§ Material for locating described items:
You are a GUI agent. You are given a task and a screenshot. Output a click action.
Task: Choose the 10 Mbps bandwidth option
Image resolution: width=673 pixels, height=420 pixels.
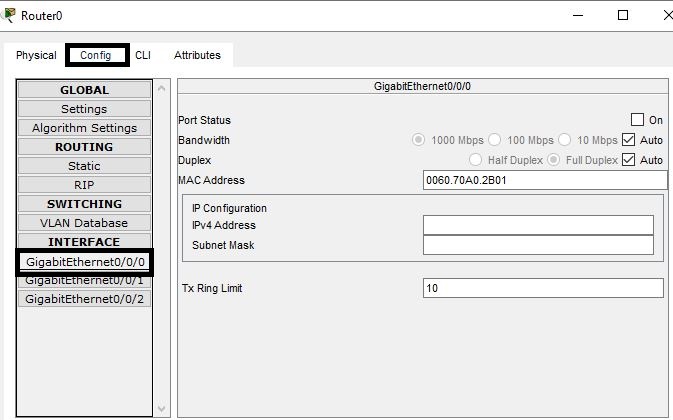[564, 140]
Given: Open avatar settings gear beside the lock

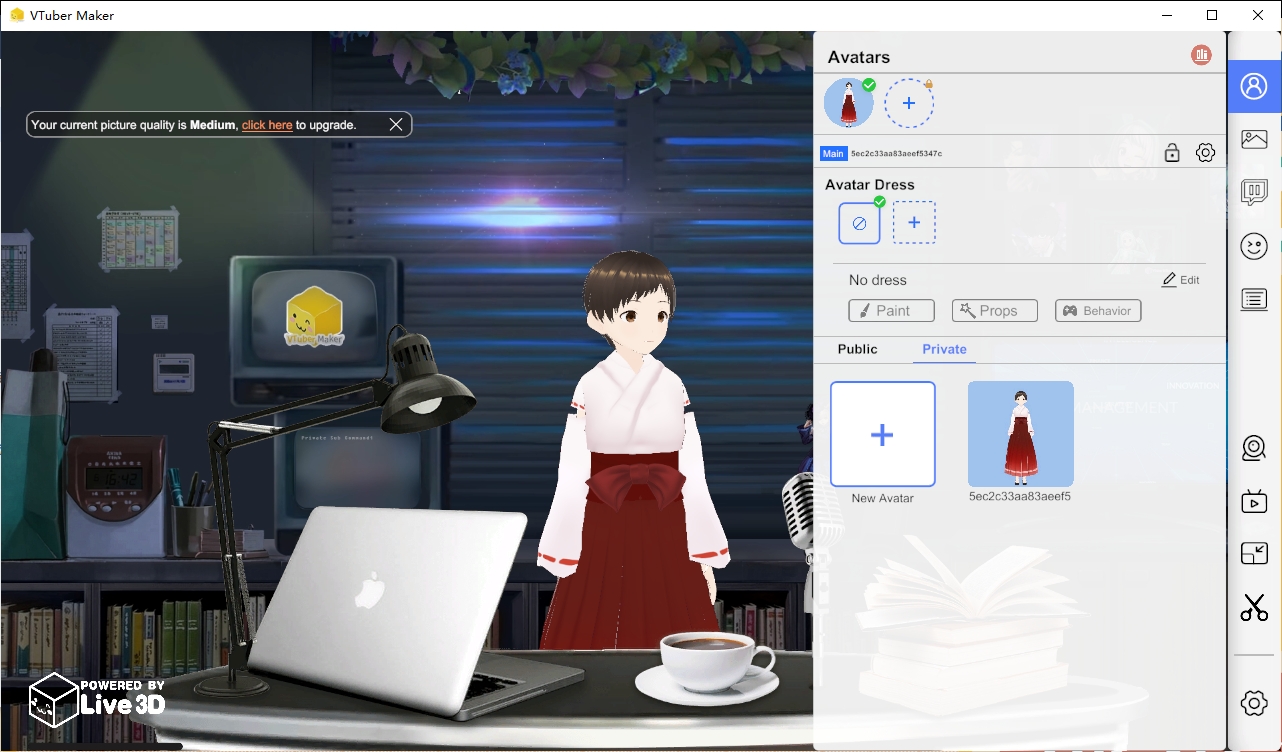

§ What is required:
Repeat the text lines of the material above word for word, leaving out the pictures.

§ Task response:
You are a GUI agent. You are given a task and a screenshot. Output a click action.
Task: Choose the 10 Mbps bandwidth option
Image resolution: width=673 pixels, height=420 pixels.
[564, 140]
Given: Open avatar settings gear beside the lock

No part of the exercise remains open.